5. Processing of Spleen

  1. To dissociate spleens, place a 70 µm cell strainer in a 60 mm tissue culture dish. Pour the spleen and accompanying media into the filter, using the plunger of a 3 mL syringe. Carefully mash the organ until it is completely dissociated and filtered through cell strainer.
  2. Rinse the filter with 3 mL of RPMI + 5% FBS into the tissue culture dish. Collect the cell suspension and place it in its original 15 mL tube. Centrifuge the tubes at 450 x g for 5 min at 4 °C to pellet the cells.
  3. Aspirate or decant the supernatant and lyse the red blood cells by resuspending the pellet in 2 mL of ammonium chloride potassium (ACK) buffer (150 mM ammonium chloride, 10 mM potassium bicarbonate, 0.1 mM sodium EDTA). Incubate for 3 min at RT (25 °C).
  4. Fill the tubes up to 8 mL with RPMI + 5% FBS and centrifuge tubes at 450 x g for 5 min at 4°C. Aspirate or decant the supernatant.

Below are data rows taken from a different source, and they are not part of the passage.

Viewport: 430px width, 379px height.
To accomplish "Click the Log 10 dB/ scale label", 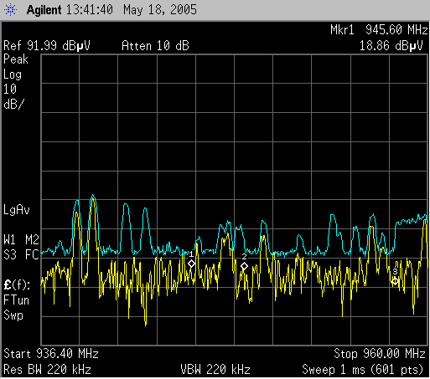I will 14,90.
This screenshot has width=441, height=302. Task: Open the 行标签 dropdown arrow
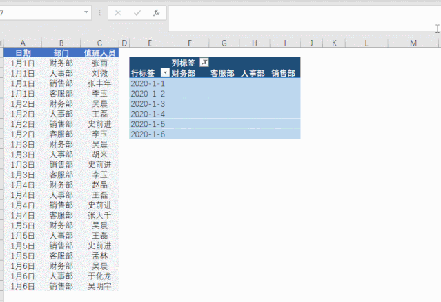pos(164,72)
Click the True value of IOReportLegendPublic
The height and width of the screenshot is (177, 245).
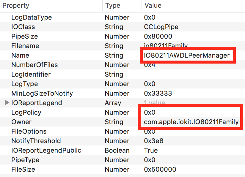pyautogui.click(x=151, y=150)
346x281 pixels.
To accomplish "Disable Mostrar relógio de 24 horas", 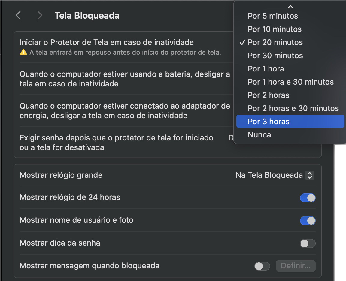I will click(x=308, y=198).
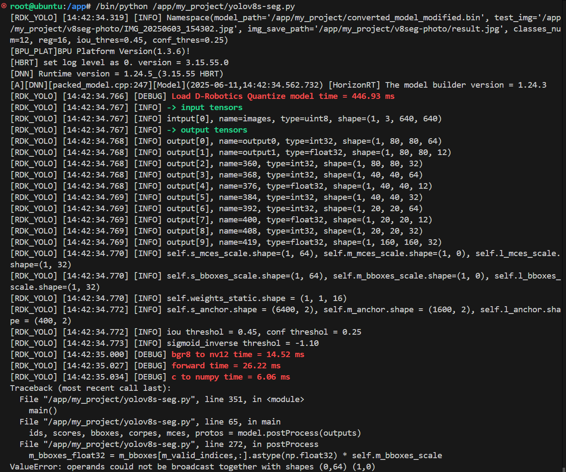Click the 'sigmoid_inverse threshol = -1.10' line
This screenshot has height=472, width=566.
pos(243,343)
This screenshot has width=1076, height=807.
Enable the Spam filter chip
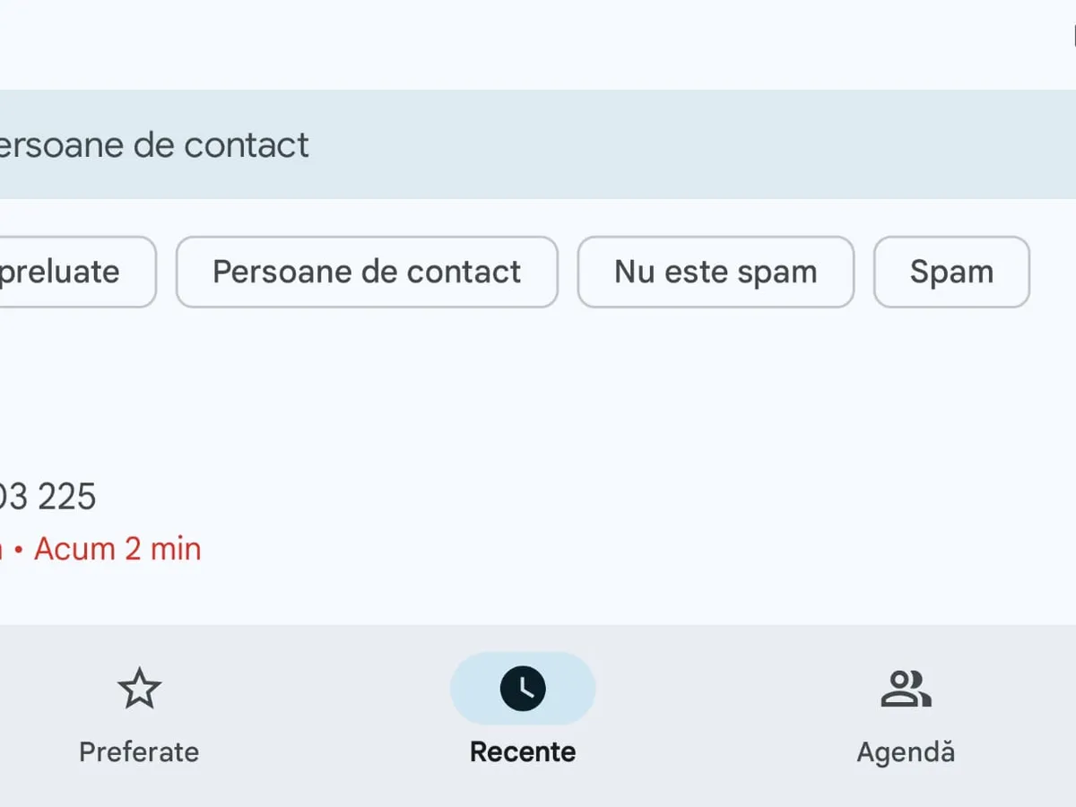[951, 272]
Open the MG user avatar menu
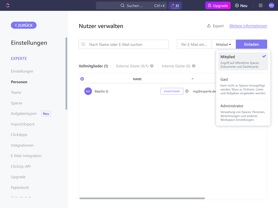 (271, 6)
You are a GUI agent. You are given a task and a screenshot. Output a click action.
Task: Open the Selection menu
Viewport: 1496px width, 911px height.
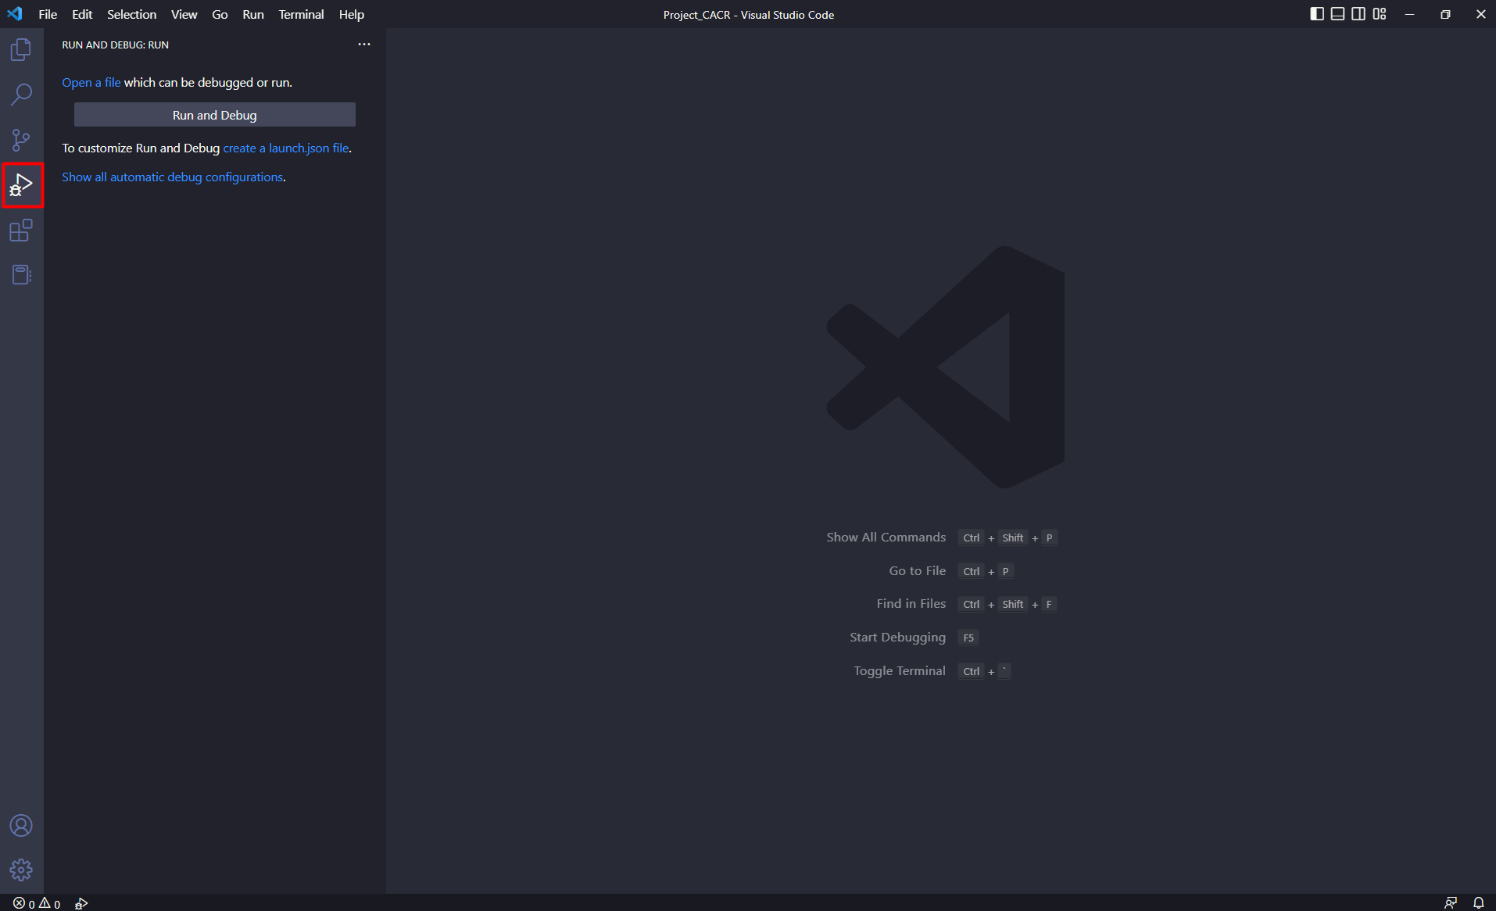click(131, 14)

Resuspend the cell pellets in 5 mL of RPMI + 5% FBS and count the splenocytes using a hemocytometer and microscope.
  5. Calculate the volume of cells needed to stimulate 2.5 x 106 cells per well. In a 48-well plate, seed the cells in 0.5 mL of T-cell media (RPMI 1640 + 10% FBS, 10 µg/mL gentamicin, and 50 µM β-mercaptoethanol) per well.
  6. Based on the above calculation, place the required volume of the cell suspension into a fresh tube and pellet-cells at 450 x g for 5 min at 4 °C.
  7. Resuspend the pellet in the required volume of T-cell media. For a B. pertussis infection model, test the antigen-specific cytokine response to vaccine antigens: pertactin (Prn) and filamentous hemagglutinin adhesion (FHA). Therefore, 3 treatments are needed: 1) no stimulation (NS, as negative control), 2) Prn, and 3) FHA. For the assay, 7.5 x 106 cells in 1.5 mL of T-cell media is required (2.5 x 106 cells per 0.5 mL).
  8. Aliquot 0.5 mL of the cell suspension into a 48-well plate.
  9. To stimulate cells, mix antigens at 2 times the desired concentration in T-cell media. Final concentrations of Prn and FHA = 1 µg/mL and 0.5 µg/mL, respectively. Therefore, mix 2 µg/mL Prn or 1 µg/mL FHA in 0.5 mL. Then, aliquot 0.5 mL of the stimulation medium into each designated well, diluting the antigen treatment to 1x in a final volume of 1 mL in each well.
  10. Incubate the plates at 37 °C in 5% CO2. Collect supernatants on day 7 and aliquot 0.5 mL of the supernatants into pre-labeled microcentrifuge tubes. Store the samples in a -20 °C until ready to test antigen-specific cytokines by ELISA (Figure 6).

6. Processing of Lungs

  1. Transfer the lungs (in 2 mL of 1% casein in PBS) into a sterile, 15 mL dounce homogenizer. Use pestle to homogenize tissue. Dissociate until no large particles of tissue remain. Place the homogenized suspension back in the original 15 mL tube.
  2. Remove a 0.3 mL aliquot for plating CFUs and centrifuge the homogenate at 450 x g for 5 min at 4 °C. Collect and aliquot the supernatant in 0.5 mL aliquots into pre-labeled microcentrifuge tubes. Store the samples in a -20 °C until the analysis of cytokines by ELISA.
  3. Prepare chosen dilutions by serially diluting 0.1 mL of the homogenized lung suspension in dilution tubes (0.9 mL of sterile PBS). Plate 0.1 mL of empirically chosen dilutions onto pre-labeled 10% BG + Sm plates and spread using sterile triangle spreader.
  4. Incubate the plates at 37 °C in room air for 4 days.
  5. Count and calculate CFUs/lung (Figure 6). Briefly, multiply recovered CFU numbers by the dilution factor of the plate, then also by the total volume in which the organ was processed. The CFU calculations are then transformed into Log10 values for each animal and graphed.
    1. Plates with 30-300 colonies are easily and accurately counted. Plates with less than 6 colonies should not be used for calculations since such low colony numbers introduce error15. To obtain a lower limit of detection, the total volume in which an organ was homogenized is divided by the volume used to spot onto a plate from the undiluted homogenate (e.g., 2 mL total volume divided by 0.1 mL of undiluted homogenate equals the lower limit of 20 CFUs detectable).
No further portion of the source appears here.